On revient de Monaco.
Il n'est pas possible d'abaisser, d'avilir, de salir, davantage un homme qu'on fait de Larderei. J'ai besoin de le voir pour me rassurer, à peine éloigné il se représente tel qu'on me le dépeint, hideux, estropié, voleur, tricheur, lâche, poltron, vicieux, corrompu, pourri !...
Pourtant il a si bien causé aujourd'hui, il était si simple et si comme il faut.
Mais ces domestiques sont absurdes... pourquoi Séraphin invente-t-il qu'il s'agit de moi ?
Que Monsieur le comte soit devenu tout ce qu'il veut, que M. le comte désire se marier, c'est possible, il est assez fatigué, assez dépravé, assez usé pour cela. Que Mme la comtesse enfin me trouve charmante et le lui écrive c'est encore possible. Mais qu'il dise lui-même qu'il est amoureux de moi plus que jamais !... Voilà qui est une... blague.
Voyez-vous, c'est un domestique de Florence qui a écrit à Vienne et la comtesse et le diable !
Et je ne raconte que ce que Rosalie jure officiellement, le reste est d'une tendresse rare.

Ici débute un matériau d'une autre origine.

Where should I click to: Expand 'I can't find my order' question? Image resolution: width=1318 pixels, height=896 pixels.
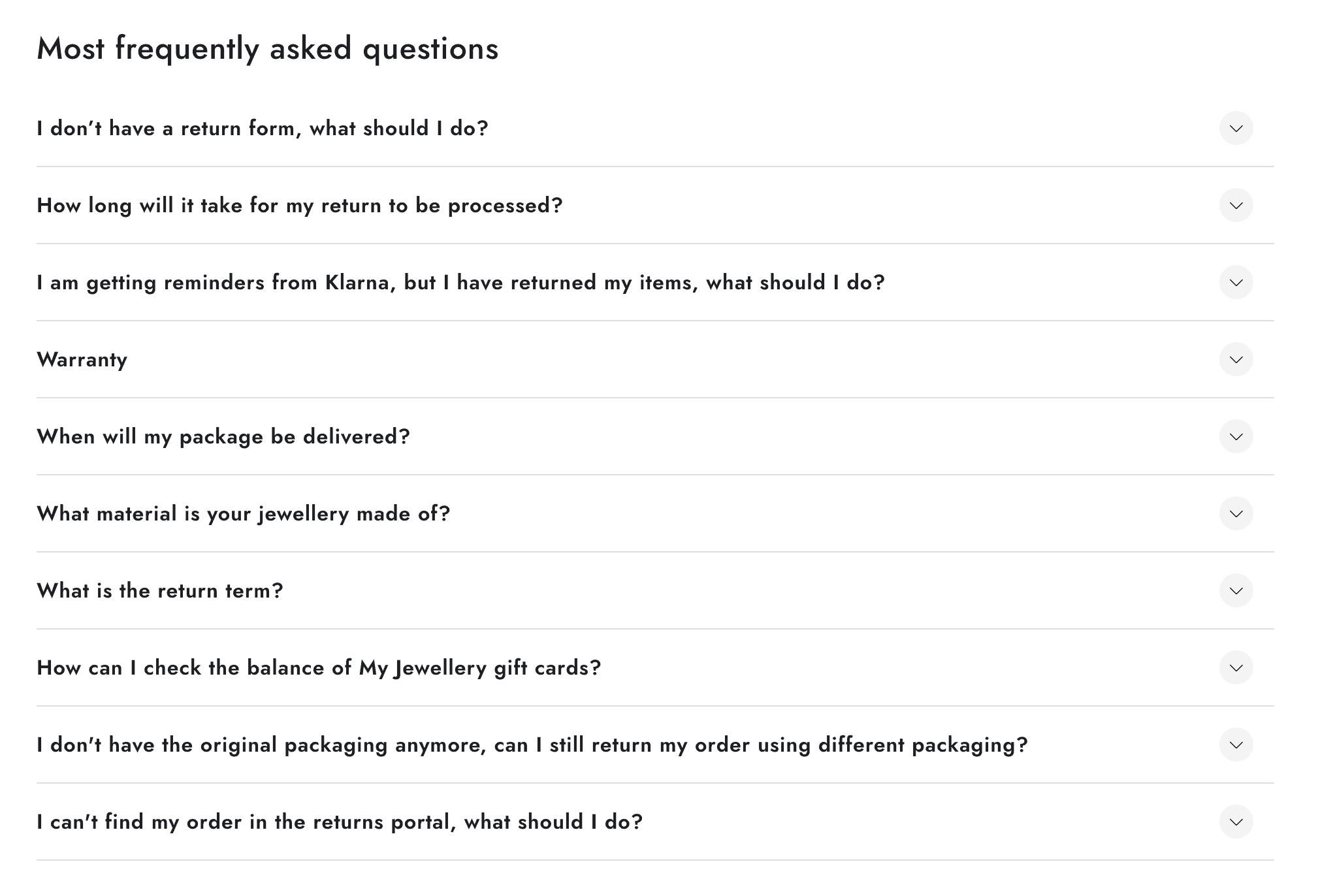coord(340,822)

On dit que Torlonia était ivre-mort ce soir, Larderei ivre aussi, tremblant, agité et jouant comme un misérable. Voilà ce qui fait pitié. Je voudrais lui voir tranquillement perdre ou gagner cent mille francs. Que voulez-vous, c'est son caractère.
On rit de tout cela, et je suis assez embrouillée tout de même avec toutes ces hypocrisies.